Travel blog

Monday, 3 March 2008

Day 63 – Arrival in Cambodia

Excuse the lack of pictures once again, but the machines here are not able to the business... :) Will update at later time.

So last I wrote we were in the southern most part of Laos, in a place called 4000 islands created by the Mekong river being at a lower level in this the dry season. There are several permanent islands that have year-round residents, and we we're staying on the largest - Don Khon. Our first full-day here we decided to hire push bikes and do a tour of the island - something like 20km+ round-trip. Lukas got up at a ridiculous hour to make use of the limited good light in the unforgiving weather out here, while Peter and I took our time, and went it alone in the other direction.

Seeing the island by bike was the best way, as you could burn across it on a motorbike in minutes. Also Laos is a very very relaxed place, more so than anywhere I've ever experienced, and down here in the islands – life barely even crawls along, they really do take the easy-going lifestyle to a new level. And in keeping with the way of life here, we were cycling at a pace to match – if not only to stop ourselves from sweating to death in the heat. Everyone here is 'off-the-scale friendly', with every household you pass shouting Sabadi (hello/general greeting) and waving as you pass at Lao pace. Kids especially are great again here – always really interested to meet you – jumping on your bikes back seat to get a lift somewhere – always joking and playing around.

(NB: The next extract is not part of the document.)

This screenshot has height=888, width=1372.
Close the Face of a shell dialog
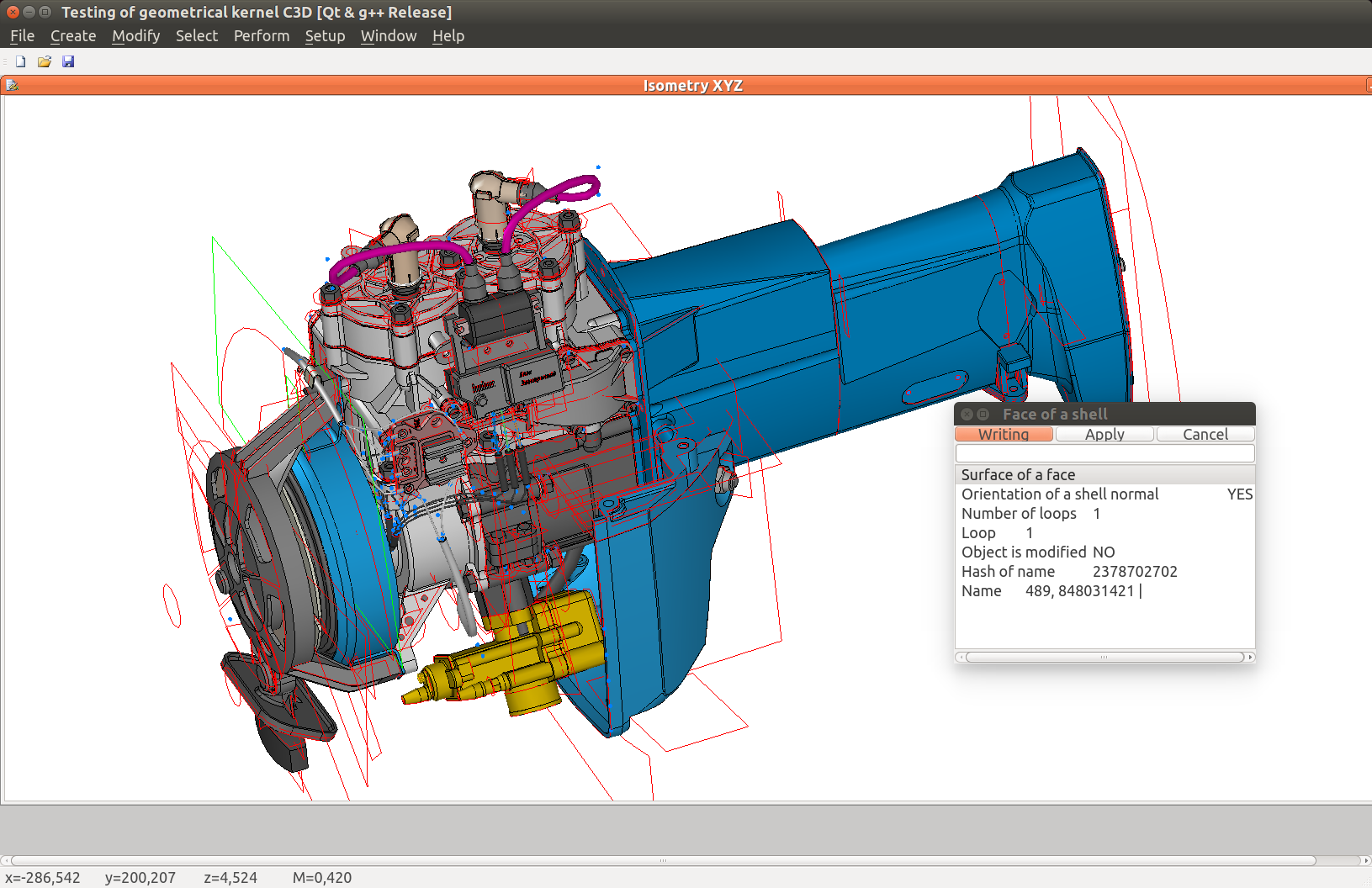(x=967, y=414)
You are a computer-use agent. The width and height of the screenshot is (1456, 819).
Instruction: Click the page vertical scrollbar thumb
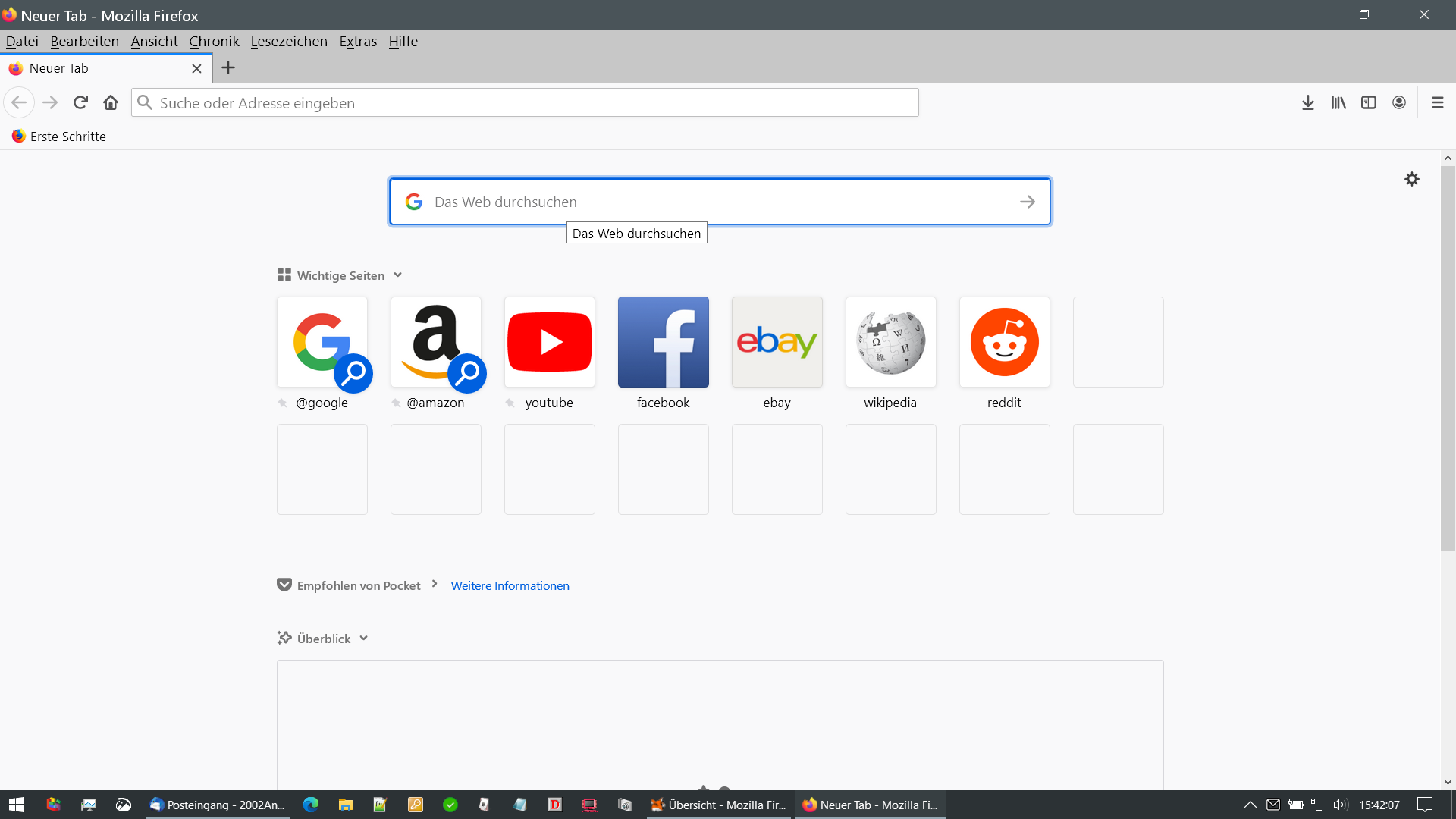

We stopped at very hospitable man's riverside shed where we enquired if it was all right to rest. He seemed pleased to accommodate and brought us a mat and pillows to catch a power-nap in the shade. We were awoken by the town drunk (whom we always seem to attract), who caused a spot of bother with our host, and so we carried on our way soon after he was moved on.

The south of the island where we started was more populated, and as we continued into the north in the afternoon; the gaps between villages (and shade) became greater, and we soon started to feel the fatigue in the searing heat. Eventually we made it back, after stopping at every possible location for a beer-lao to cool down a little – sure it didn't help the energy levels much :)

That night we met a nice group of fellow travellers, who'd come together from all over the place. We had Brits, South-African's, American, Dutch, and Austrian. We had dinner and drinks together exchanging stories and tips for the various peoples alternative destination, and also talked a lot of bollocks.. as you do.

The following day we'd booked ourselves in on a day-tour to get a glimpse of the southern islands we couldn't be bother to go down and stay in. We took a boat, toured the islands, saw some old French-colonial railways, some villages, some cool waterfalls, swam in the river (clear of the falls of course) to cool off, and went dolphin watching. The second of the two falls we saw was pretty impressive – the whole Mekong falls over a ledge near the Cambodian border that's not that high, but it's wide and the largest in S.E.Asia (by volume of water). The dolphin watching consisted of dumping us on a small rock/island where you stood in silence looking for a river-dolphin to surface for air. They were always at least 100m away, so difficult to see in any detail (or photograph), but going for a swim allowed you to hear them which was much more incredible – it was so loud and sounded like a duck/cow combo noise in your ear.

We met our friends form the previous night again after dinner for drinks and conversation, before hitting the sack for the last time in Laos, as this morning we were booked on a minibus down into our third country – Cambodia. We crossed the border today, sorted our Visas and are now in a small town south of the Laos border. Our plan is to spent tonight here before heading East to see some of the rural side of the country before committing ourselves to what looks like 2 weeks of touristy activities including Ankor Wat, and some coastal towns before returning to southern Vietnam for our final stretch.